Os dados foram divulgados pelo presidente da Codevida, Francisco Valência, em Genebra, Suíça, durante uma reunião na ONU, em que alertou que 55% das crianças venezuelanas, com menos de cinco anos de idade, padece de subnutrição.

"A crise, na Venezuela, tem consequências devastadoras para o bem-estar da população e no usofruto dos seus direitos (...), os níveis de insegurança alimentar são altíssimos", enfatizou.

Os dados, explicou, têm como fontes o Centro de Direitos Humanos da Universidade Católica Andrés Bello (UCAB), a Cáritas e a Organização Panamericana da Saúde.

Por outro lado, Eduardo Trujillo, da UCAB, precisou que mais de oito milhões de venezuelanos comem "duas ou uma vez por dia, e o que ingerem não é nutritivo".

A crise, a escassez e os altos preços dos produtos fizeram com que "em média os venezuelanos tenham perdido 11 quilogramas de peso, em 2017", acrescentou.

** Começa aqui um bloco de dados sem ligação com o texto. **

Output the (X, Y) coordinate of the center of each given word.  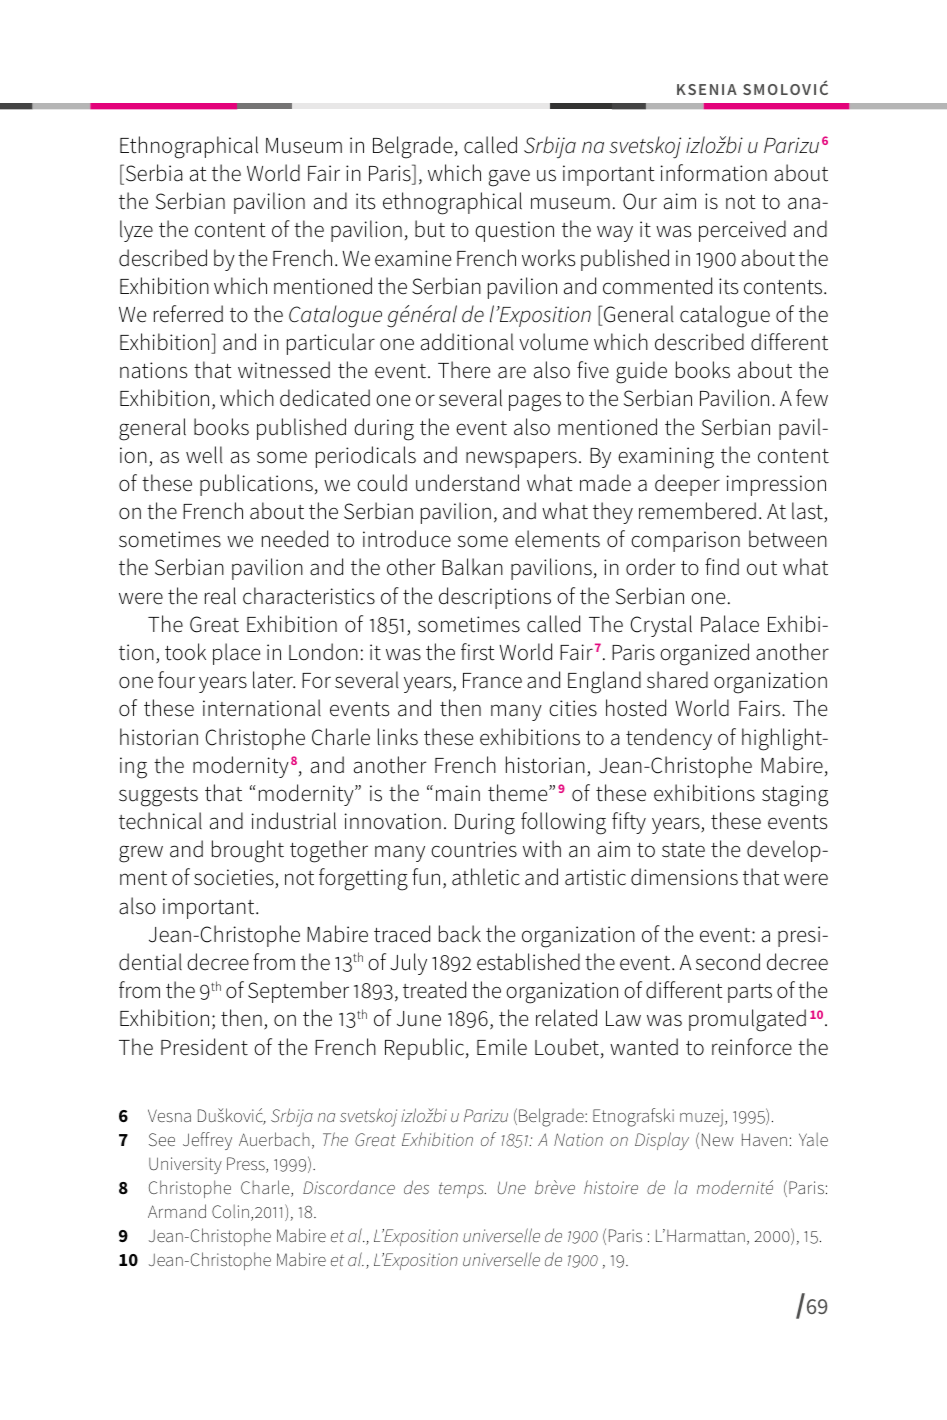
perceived (742, 231)
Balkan (472, 567)
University (185, 1165)
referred (188, 314)
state (683, 850)
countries (474, 849)
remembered (697, 511)
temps (462, 1190)
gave (509, 178)
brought (248, 851)
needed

Por outro lado, ambos os responsáveis explicaram que na Venezuela não há distribuição regular de água potável, falta a eletricidade e a inflação é de 233%, o que fez com que 2,3 milhões de pessoas tenham abandonado o país.

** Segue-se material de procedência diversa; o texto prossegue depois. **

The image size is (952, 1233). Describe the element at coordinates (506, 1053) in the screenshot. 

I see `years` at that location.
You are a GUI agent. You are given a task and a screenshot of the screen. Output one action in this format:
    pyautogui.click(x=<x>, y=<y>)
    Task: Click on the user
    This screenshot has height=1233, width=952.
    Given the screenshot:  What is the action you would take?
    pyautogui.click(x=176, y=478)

A crise, segundo a Codevida, provocou a migração de 50% dos trabalhadores hospitalares, sobrecarregando de trabalho as enfermeiras que não emigraram, enquanto que milhares de pacientes não recebem tratamento adequado pela falta de medicamentos e materiais médicos no país.

Por outro lado, ressurgiram doenças que já estavam controladas como o sarampo e a malária.